2) Keep the debt to credit ratio in check
The debt to credit ratio measures how much debt one has compared to available credit. For instance, if I have a $15,000 credit line on my American Express card and I have spent $1,500 this month, my debt to credit ratio is 10% ($15,000 divided by $1,500). While the exact methodology for calculating the FICO score is not published, many credit experts say that keeping the debt to credit ratio below 50% is essential for having an excellent credit score. While some people shy away from a high credit limit, actually having one but not using it is beneficial to your credit score.

It is important to maintain a good credit score. However, it is not something to obsess over on a daily basis. Just keep paying your bills on time and monitoring your debt to credit ratio and your credit score should be excellent when it comes time to apply for a loan.

June 7th, 2008 by Tom

Buying Individual Stocks

I’m looking into investing in stocks for the first time. I have heard that money market mutual funds are a good and reliable choice, however I would like to invest in something that has a greater earning potential. I understand that this kind of investing is a little more risky, but I don’t mind taking that risk if I have read up on the company and truly see growth potential. How can I find information on what kind of stocks would be good? - Katie, Maplewood, MN

Katie,
You are right in that stocks have the potential for greater gains than money market funds. One thing that you need to realize before investing in individual stocks is that they also carry a lot of risk. Most investment advisers urge their clients to invest in mutual funds for the diversification they offer. You said that you do not mind investing in a company where you see growth potential, but you need to keep in mind that the stock market might have already factored this growth into the stock price.

The first thing I would do is to visit your local public library and read everything you can get your hands on regarding investing. If you want to be successful, the first thing you will need to learn is how to interpret financial statements. These are the publications released by every publicly traded company on either a quarterly (10-Q) or annual (10-K) basis. They contain the relevant financial data that illustrates how the company performed for the given quarter or year. A word of warning: financial statements are very difficult for a beginner to understand. Make sure you read the footnotes of an annual report before even thinking of investing your money. Footnotes are where the company’s management likes to hide the bad news.

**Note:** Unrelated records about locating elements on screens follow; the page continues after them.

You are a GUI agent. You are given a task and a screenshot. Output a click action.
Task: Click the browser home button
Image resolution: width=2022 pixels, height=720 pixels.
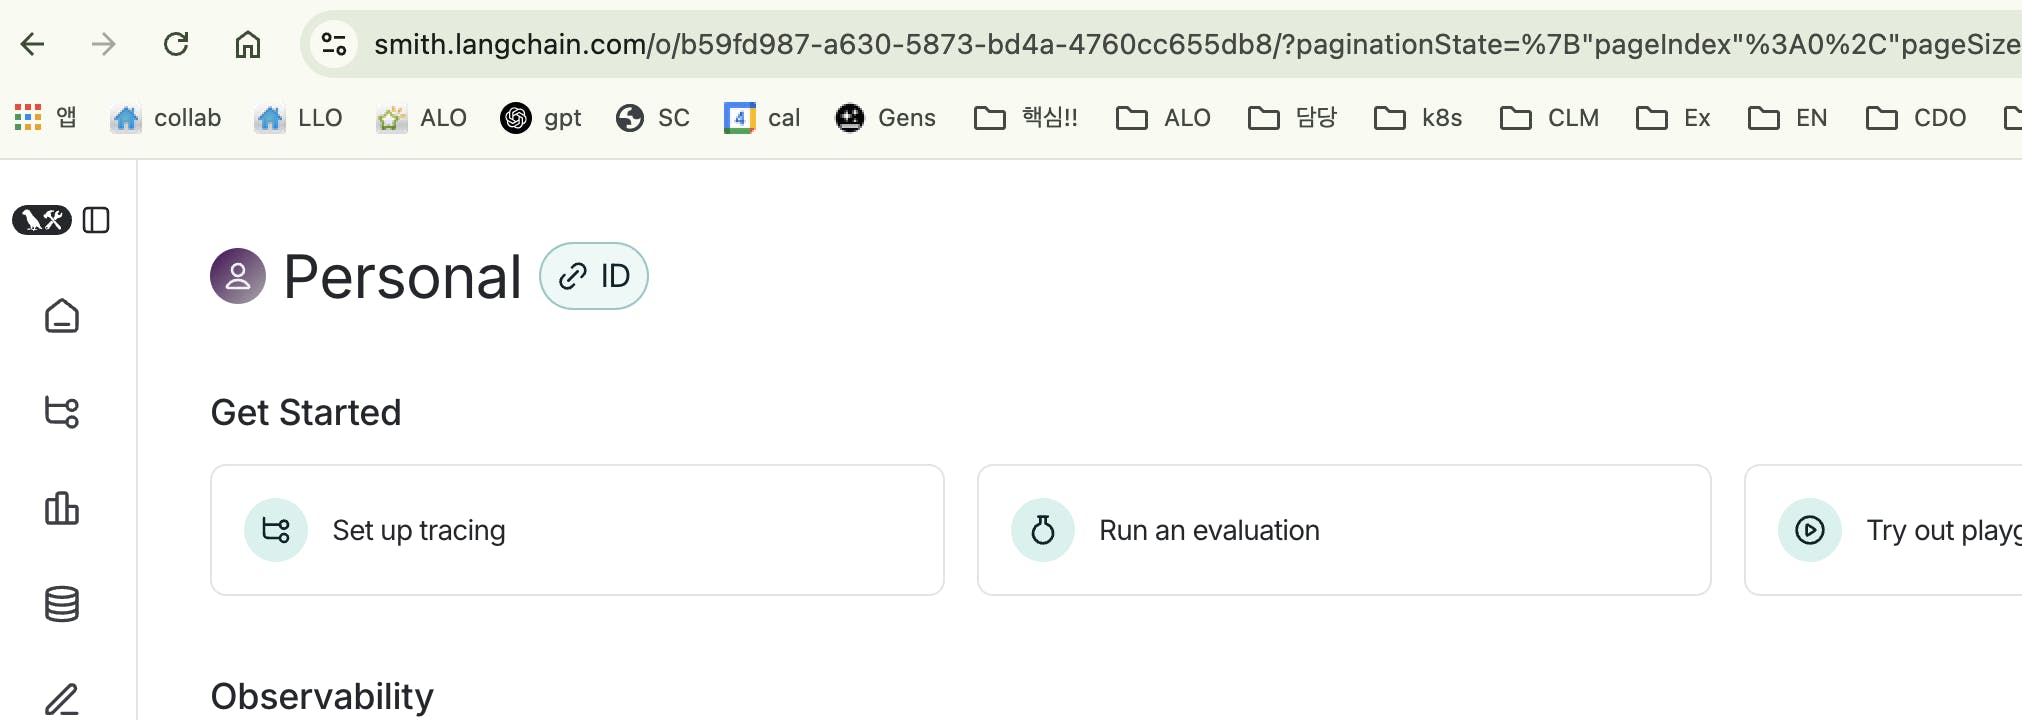[x=248, y=44]
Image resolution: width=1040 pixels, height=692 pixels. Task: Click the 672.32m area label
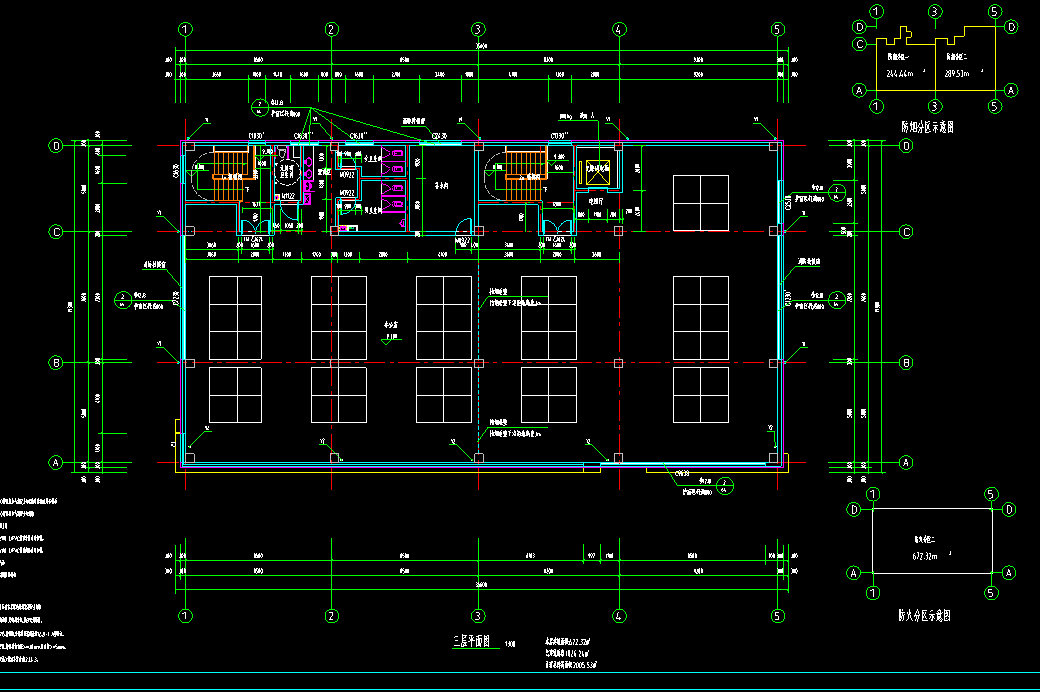click(x=927, y=556)
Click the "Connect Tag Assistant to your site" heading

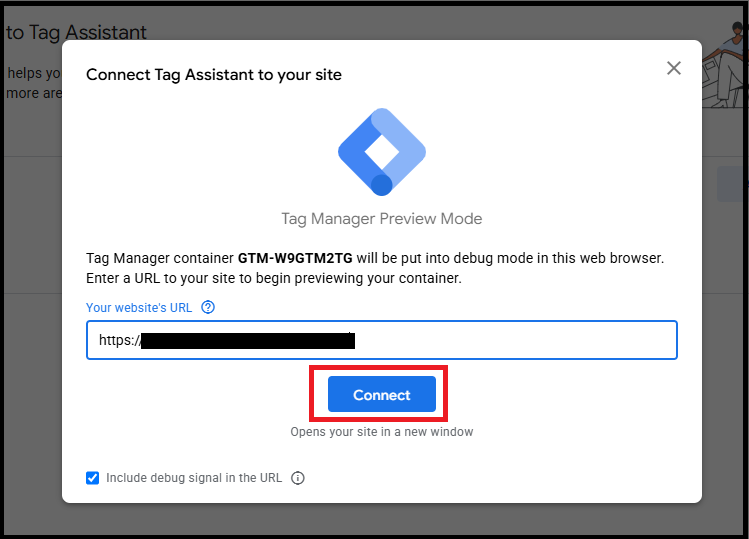pyautogui.click(x=214, y=74)
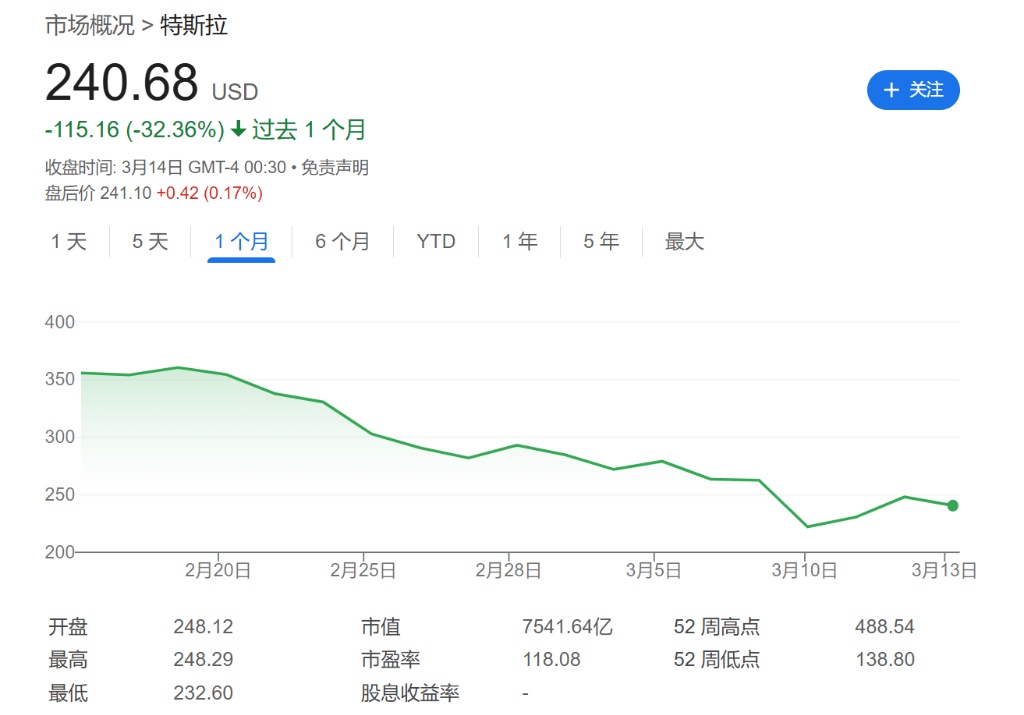Select the 1 个月 time range tab
Viewport: 1024px width, 715px height.
point(241,242)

If you are determined to try your hand at picking individual stocks, I would certainly recommend reading The Intelligent Investor by Benjamin Graham. If you are unfamiliar with the author, he was Warren Buffett’s mentor and his professor at Columbia. The book is a difficult read, but it gives insight into how to select stocks using a “value” approach. Another great book to read is Common Stocks and Uncommon Profits by Philip Fisher. Warren Buffett has said that this book influenced his stock selection process, as it emphasized that buying a great business at a fair price as opposed to a lousy business at a great price.

Once you have developed your own criteria for purchasing stocks, you will need to keep up with current events in the stock market. I have found that the best place to find up to date information is in the Wall Street Journal. The online version of their website posts Wall Street’s breaking news. If you plan to invest in individual stocks you should also be reading industry trade magazines and newsletters to get a better feel for the business you are investing in.

While I have just given you some references that will serve as a starting point, I would like to warn you that successfully picking individual stocks takes a lot of effort. Most people, including the professionals, fail to beat the market average. Keep that fact in mind before investing a penny in an individual stock. Good luck!